The ideal park has rails, pipes, stairs, a full bowl and all flows well. There are other skaters who you can watch and who can critique your skills. Music is a good backdrop for training and added hype. There are plans to develop a new 27,000-foot skate park here. The park will boost competitive style skating and gives skaters, especially the younger ones, a safe place to hang out.
Skateboarders portray themselves as drifters with questionable habits. The media shows them as drug users skating the streets. What is your take on this type of image?
Not every skater is like that. Skateboarding is an outlet for most. A fun activity. They enjoy the challenge of mastering a trick – it drives them.
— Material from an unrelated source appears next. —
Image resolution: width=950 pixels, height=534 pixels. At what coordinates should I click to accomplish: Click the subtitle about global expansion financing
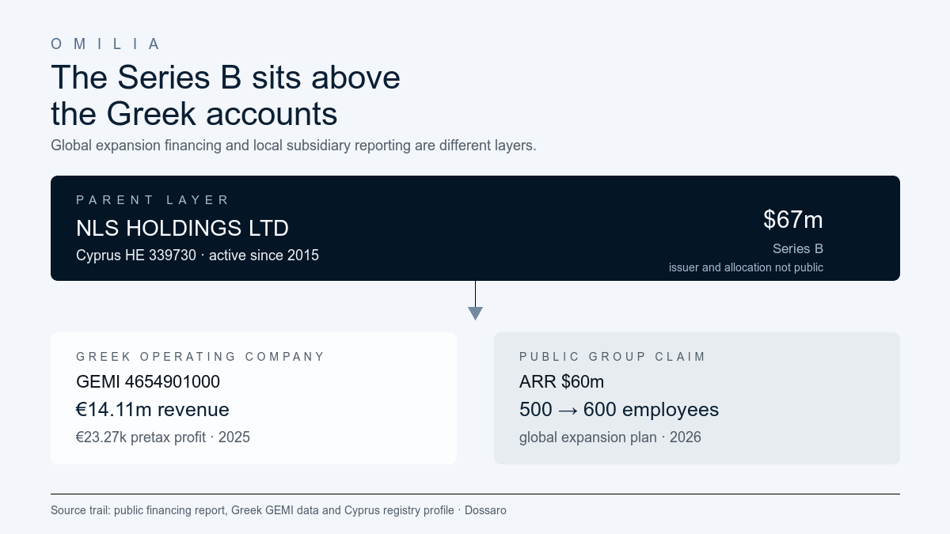294,146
That is a positive outcome for most skateboarders.
How has skateboarding changed over the years?
There are a lot more parks, and the level of skating has increased. Girls, like skate pros Lizzie Armanto and Jordyn Barrat, have gotten into the competitions. They are great challengers. Skaters are starting younger now due to the hype and passion demonstrated by other skaters. Also, the International Olympic Committee has approved it as a competing sport for the 2020 program in Tokyo. It is getting world-wide attention.
Skateboarding on the Beach
Top Five Reasons to Skateboard
The fresh air stimulates your mind and helps you re-focus. It can also boost your immunity. It's a great stress reducer as you exert physical exercise.
It requires you to use your hands, feet and eyes to balance yourself as you skate. This only improves over time as you continue to master tricks.
Full Body Workout
As you move you are using your whole body, which in turn gets your heart pumping. It's a great cardio activity. It also burns calories and keeps you flexible.
The challenge of mastering tricks excites skaters but it takes dedication and time to really excel at them. Skaters learn to analyze a move to perfection. Patience is the outcome!
The mental and physical exertion help eliminate diseases such as diabetes, heart disease and obesity.
Boost Your Mental and Physical Capacity
Perseverance Pays Off!
In spite of a late start and other personal setbacks, Jay has persevered to own the sport of skateboarding, defying the odds. He is an inspiration to many young athletes who frequent the skate park where he works. Watching him ride the rails or cruise the walkways you can almost feel his pleasure. He exhibits pure excellence at the sport and in his attitude.